[[ Entries supplied, beginning ]]
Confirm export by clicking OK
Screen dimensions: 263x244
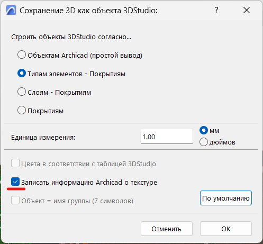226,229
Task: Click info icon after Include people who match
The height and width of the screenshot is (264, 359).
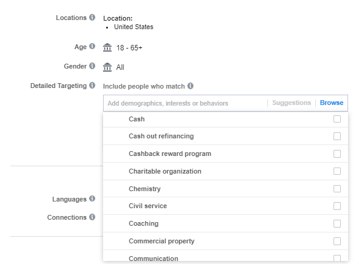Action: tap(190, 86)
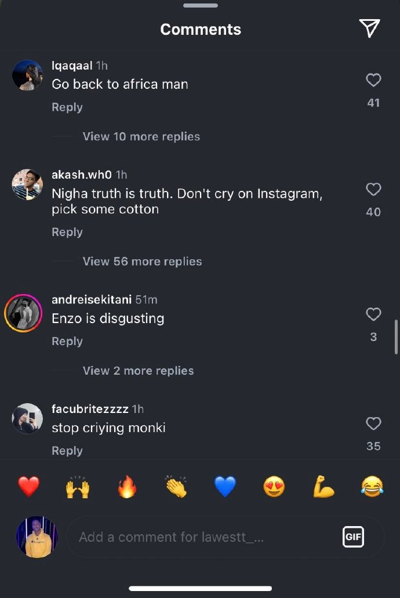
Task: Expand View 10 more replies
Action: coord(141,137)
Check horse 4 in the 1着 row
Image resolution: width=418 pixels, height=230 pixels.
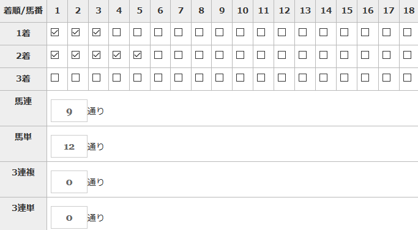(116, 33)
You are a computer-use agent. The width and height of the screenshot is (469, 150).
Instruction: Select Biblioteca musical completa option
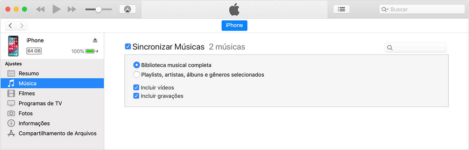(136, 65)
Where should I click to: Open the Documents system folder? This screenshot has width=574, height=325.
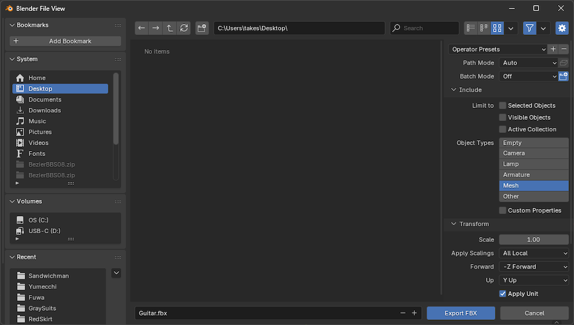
[[ Entries supplied, end ]]
After locating the line containing "The height and" in the entries above, repeat only it and each later line through the end, exactly, without any pictures.

» **Answer space**:
The height and width of the screenshot is (264, 359).
Action: tap(190, 86)
Task: Expand View 10 more replies
Action: coord(141,137)
Check horse 4 in the 1着 row
Image resolution: width=418 pixels, height=230 pixels.
(116, 33)
You are a computer-use agent. The width and height of the screenshot is (469, 150).
Instruction: Select Biblioteca musical completa option
(136, 65)
Where should I click to: Open the Documents system folder? This screenshot has width=574, height=325.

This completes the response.